State v. K. Nelson

2017 MT 237, 402 P.3d 1239, 389 Mont. 1, 2017 Mont. LEXIS 592, 2017 WL 4251146
CourtMontana Supreme Court
DecidedSeptember 26, 2017
DocketDA 16-0535
StatusPublished
Cited by2 cases

This text of 2017 MT 237 (State v. K. Nelson) is published on Counsel Stack Legal Research, covering Montana Supreme Court primary law. Counsel Stack provides free access to over 12 million legal documents including statutes, case law, regulations, and constitutions.

Bluebook
State v. K. Nelson, 2017 MT 237, 402 P.3d 1239, 389 Mont. 1, 2017 Mont. LEXIS 592, 2017 WL 4251146 (Mo. 2017).

Opinion

JUSTICE WHEAT

delivered the Opinion of the Court.

¶1 Kyle Wade Nelson (Nelson) appeals from the District Court’s denial of his motion to suppress. We affirm.

¶2 We restate the issue on appeal as follows:

Did the District Court err when it denied defendant’s motion to suppress?

FACTUAL AND PROCEDURAL BACKGROUND

¶3 On July 25, 2015, Kittrell Saunders (Saunders), a waitress, called 911 to report a drunk individual driving away from a restaurant. Saunders called 911 while a coworker, Justin Sharbono (Sharbono), watched the individual leave the restaurant, get in his vehicle, and drive away. Saunders reported her first and last name, the location of where she was calling from, her place of employment, a make, model, and license plate number of the vehicle, as well as the location of travel. Saunders reported Sharbono’s name and that they were both willing to sign a complaint about what they witnessed. Saunders spoke with both the 911 operator and Sharbono simultaneously. Saunders informed dispatch that the man was “walking into stuff, and he was going all over the place. He couldn’t walk in a straight line to save his life, and then he got in the, stumbled around and got in the vehicle.” Sharbono, while not the caller, could be heard by the dispatcher say, “he just bounced off that wall.”

¶4 Montana Highway Patrol Trooper Luke Burson was on patrol in the area when he received the report from dispatch. Eleven minutes after the initial report, Trooper Burson located the van in a hotel parking lot. He observed the vehicle drive from the check-in area to a spot in the parking lot. Trooper Burson activated his lights and made *3 contact with the driver, Nelson. Trooper Burson conducted a driving under the influence (DUI) investigation after he smelled alcohol on Nelson. Trooper Burson arrested Nelson for DUI.
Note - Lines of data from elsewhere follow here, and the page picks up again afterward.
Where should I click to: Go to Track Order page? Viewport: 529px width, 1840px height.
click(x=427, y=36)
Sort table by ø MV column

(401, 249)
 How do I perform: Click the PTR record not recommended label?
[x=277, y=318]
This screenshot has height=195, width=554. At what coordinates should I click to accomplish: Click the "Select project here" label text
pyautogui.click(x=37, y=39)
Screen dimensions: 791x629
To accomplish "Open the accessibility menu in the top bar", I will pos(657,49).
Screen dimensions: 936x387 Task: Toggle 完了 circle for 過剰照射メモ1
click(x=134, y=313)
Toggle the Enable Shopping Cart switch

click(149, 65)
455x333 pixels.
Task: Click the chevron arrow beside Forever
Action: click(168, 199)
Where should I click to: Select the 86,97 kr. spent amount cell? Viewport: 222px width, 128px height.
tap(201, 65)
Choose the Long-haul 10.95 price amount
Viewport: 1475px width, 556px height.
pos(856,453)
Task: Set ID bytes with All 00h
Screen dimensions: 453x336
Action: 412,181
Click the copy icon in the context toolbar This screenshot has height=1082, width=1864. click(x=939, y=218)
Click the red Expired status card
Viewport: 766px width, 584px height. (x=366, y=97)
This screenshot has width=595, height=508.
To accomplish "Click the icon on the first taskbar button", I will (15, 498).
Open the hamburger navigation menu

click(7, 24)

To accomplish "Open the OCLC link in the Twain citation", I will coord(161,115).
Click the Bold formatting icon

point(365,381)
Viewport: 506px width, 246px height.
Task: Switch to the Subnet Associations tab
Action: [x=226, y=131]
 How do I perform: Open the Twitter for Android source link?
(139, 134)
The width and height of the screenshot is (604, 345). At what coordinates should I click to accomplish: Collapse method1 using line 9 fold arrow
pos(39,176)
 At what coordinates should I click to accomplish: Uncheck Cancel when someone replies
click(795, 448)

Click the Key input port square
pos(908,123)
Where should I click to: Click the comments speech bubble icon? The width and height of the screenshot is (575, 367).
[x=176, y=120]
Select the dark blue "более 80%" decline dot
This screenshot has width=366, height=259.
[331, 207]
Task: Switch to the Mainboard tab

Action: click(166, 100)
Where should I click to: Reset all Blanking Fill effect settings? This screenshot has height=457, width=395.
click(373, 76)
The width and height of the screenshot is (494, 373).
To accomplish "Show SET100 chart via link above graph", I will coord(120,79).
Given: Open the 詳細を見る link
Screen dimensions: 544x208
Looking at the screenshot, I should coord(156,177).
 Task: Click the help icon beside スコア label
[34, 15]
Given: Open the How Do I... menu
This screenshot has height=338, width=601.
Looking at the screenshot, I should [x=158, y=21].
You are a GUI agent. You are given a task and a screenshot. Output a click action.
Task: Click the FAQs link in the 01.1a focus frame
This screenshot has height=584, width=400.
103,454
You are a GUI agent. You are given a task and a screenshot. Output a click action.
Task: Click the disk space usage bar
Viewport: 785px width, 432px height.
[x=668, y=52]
¶5 On July 25, 2015, the Missoula County attorney charged Nelson with DUI. In the Justice Court, Nelson filed a motion to suppress evidence of the stop based on Trooper Burson’s lack of particularized suspicion based on an informant’s tip. The State responded and an evidentiary hearing was held. The Justice Court granted Nelson’s motion. The State appealed to the District Court, which reviewed the issue de novo. Nelson filed a motion to suppress, again arguing particularized suspicion did not exist and the “Pratt factors” were not met in order to create particularized suspicion based on Saunders’ and Sharbono’s report. The State responded and the District Court held an evidentiary hearing on May 9,2016. Saunders, Sharbono, and Trooper Burson testified at the hearing. The District Court denied Nelson’s motion. Nelson entered a nolo contendere plea pursuant to a plea agreement in which he reserved the right to appeal the denial of his motion to suppress. Nelson appeals.

STANDARD OF REVIEW

¶6 We review a district court’s denial of a motion to suppress to determine whether the court's findings are clearly erroneous and whether those findings were applied correctly as a matter of law. State v. Gill, 2012 MT 36, ¶ 10, 364 Mont. 182, 272 P.3d 60.

DISCUSSION

¶7 Did the District Court err when it denied defendant’s motion to suppress?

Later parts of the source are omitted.